Wednesday, February 4, 2009

"It's about vampires, ostensibly, you know. But underneath, it's actually about the reunification of Germany..."

Top 25 Albums of 2008

<note: playlist coming soon>

Keeping with my vendetta against the ultra-pretentious Pitchfork (admittedly, about 85% of this is me resenting having to look up words in a music review)--no doubt begging the question: why not just stop reading it? Shut up, that's why...--I'm going to run some of the more egregious Pitchfork reviews in '08 alongside my own picks. Enjoy (or, as it were, don't enjoy)!

25. Viva La Vida | Coldplay: The best song on the album ("Life in Technicolor") isn't even a song so much as an interstitial, bound to be used as a musical cue for European sporting events for the next 30 years. Make no mistake, I don't hate this album by any means, it's just, I dunno...

There's this excellent exchange in "The Two Bartlets" between President Bartlet and Toby Ziegler that goes like this (h/t to "West Wing Transcripts," an invaluable resource):
BARTLET: What do you think?
TOBY: I was a telemarketer for about a week. I can't remember what we were selling, but you worked off a script. 'Hi. Good evening. My name is...' And 'Toby Ziegler' was okay for New York, but once I got into the other time zones, I needed a name. I wasn't gonna bother anybody.
BARTLET: Toby, if you have something to say, please say it.
TOBY: Ritchie's good for all time zones.
BARTLET: My family signed the Declaration of Independence. You think I've got an ethnicity problem?
TOBY: Well, the line isn't between light skin and dark skin.
BARTLET: Yeah?
TOBY: It's between educated and masculine... or eastern academic elite and plain-spoken.
BARTLET: It's always been like that.
TOBY: Yeah, but a funny thing happened when the White House got demystified. The impression was left that anybody could do it.
BARTLET: You're not telling me anything I don't know.
TOBY: It's one thing that Ritchie came out for the Pennsylvania Referendum today, but the manner in which he articulated it. His presence, the clear sign he wasn't personally engaged with the facts.
BARTLET: Toby...
TOBY: His staff was cringing, I promise you, and we let it go.
BARTLET: It wasn't the moment to go.
TOBY: You were asked the question.
BARTLET: [pause] Do you have anything else?
TOBY: [sighs] Sir, I don't think I need to tell you that the level of respect with which the staff speaks of you doesn't change, depending on whether or not you're in the room.
BARTLET: But?
TOBY: Well, there's always been a concern...about the two Bartlets. [beat] The absent-minded professor with the 'Aw, Dad' sense of humor. Disarming and unthreatening. Good for all time zones. And the Nobel Laureate. Still searching for salvation. Lonely, frustrated. Lethal.
And, to me, that pretty much sums up Coldplay at this stage. They're good in all time zones, but totally toothless. And there isn't a thing about that that doesn't make me sad.

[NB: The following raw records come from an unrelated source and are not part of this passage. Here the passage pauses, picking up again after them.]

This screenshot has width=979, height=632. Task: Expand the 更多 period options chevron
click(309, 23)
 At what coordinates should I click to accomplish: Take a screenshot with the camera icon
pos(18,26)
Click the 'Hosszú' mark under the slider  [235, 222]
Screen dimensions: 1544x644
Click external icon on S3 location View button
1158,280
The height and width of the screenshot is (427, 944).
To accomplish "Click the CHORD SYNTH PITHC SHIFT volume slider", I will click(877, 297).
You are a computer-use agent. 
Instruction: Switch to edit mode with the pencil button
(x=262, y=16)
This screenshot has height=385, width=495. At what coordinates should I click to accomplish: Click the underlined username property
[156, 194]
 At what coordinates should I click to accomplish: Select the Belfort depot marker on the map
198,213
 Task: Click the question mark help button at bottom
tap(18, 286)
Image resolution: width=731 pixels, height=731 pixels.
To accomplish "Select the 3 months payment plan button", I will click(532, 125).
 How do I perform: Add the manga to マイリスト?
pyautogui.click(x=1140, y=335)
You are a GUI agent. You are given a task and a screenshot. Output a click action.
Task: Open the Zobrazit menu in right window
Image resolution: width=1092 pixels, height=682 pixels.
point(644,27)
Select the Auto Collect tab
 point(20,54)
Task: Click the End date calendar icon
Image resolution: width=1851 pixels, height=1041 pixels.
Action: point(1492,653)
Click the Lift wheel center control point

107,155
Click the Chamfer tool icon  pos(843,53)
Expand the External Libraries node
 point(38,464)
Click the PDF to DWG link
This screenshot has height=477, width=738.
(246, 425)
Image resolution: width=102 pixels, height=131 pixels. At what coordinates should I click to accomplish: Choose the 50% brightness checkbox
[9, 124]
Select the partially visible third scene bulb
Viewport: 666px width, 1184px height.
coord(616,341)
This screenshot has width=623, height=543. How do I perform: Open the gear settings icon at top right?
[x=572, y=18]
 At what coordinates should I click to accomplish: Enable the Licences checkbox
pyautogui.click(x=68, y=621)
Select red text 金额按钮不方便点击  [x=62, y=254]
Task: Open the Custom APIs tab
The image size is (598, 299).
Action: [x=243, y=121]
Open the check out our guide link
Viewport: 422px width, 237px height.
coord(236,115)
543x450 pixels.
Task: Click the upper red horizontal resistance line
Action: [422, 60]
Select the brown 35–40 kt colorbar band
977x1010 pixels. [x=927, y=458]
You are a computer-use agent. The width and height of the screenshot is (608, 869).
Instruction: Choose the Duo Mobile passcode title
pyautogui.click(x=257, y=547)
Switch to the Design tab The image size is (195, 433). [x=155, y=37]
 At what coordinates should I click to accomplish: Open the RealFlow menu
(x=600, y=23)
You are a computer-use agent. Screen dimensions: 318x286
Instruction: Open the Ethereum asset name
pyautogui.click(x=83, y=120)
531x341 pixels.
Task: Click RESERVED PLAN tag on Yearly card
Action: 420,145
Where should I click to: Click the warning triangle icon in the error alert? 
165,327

24. Walk it Off | Tapes n' Tapes:
PITCHFORK SCORE: 5.9: By nearly all accounts, though, this album could be much worse. Many of the band's best features remain intact, especially their total lack of pretentiousness and austerity. You won't find any symphony-backed lumps of schmaltz or ill-advised stabs at dire social issues, and hey, they even named a very serviceable track here "The Dirty Dirty". However, Walk It Off attempts The Loon's indie patchwork using fewer and larger pieces, causing less-than-stellar ideas and riffs to suddenly become load-bearing pillars for painfully linear three-minute pop songs. As opposed to their ramshackle debut, TnT don't unknowingly stumble upon infectious choruses or head-turning transitions anymore, they contort flimsy songs to contain those elements.
Comment: well, fuck you very much, Pitchfork. I like this album.

True, it's no Loon (which is an absolute gem), but it might be the catchiest album of the year released by someone not named Kanye West. Of particular note is "Hang Them All."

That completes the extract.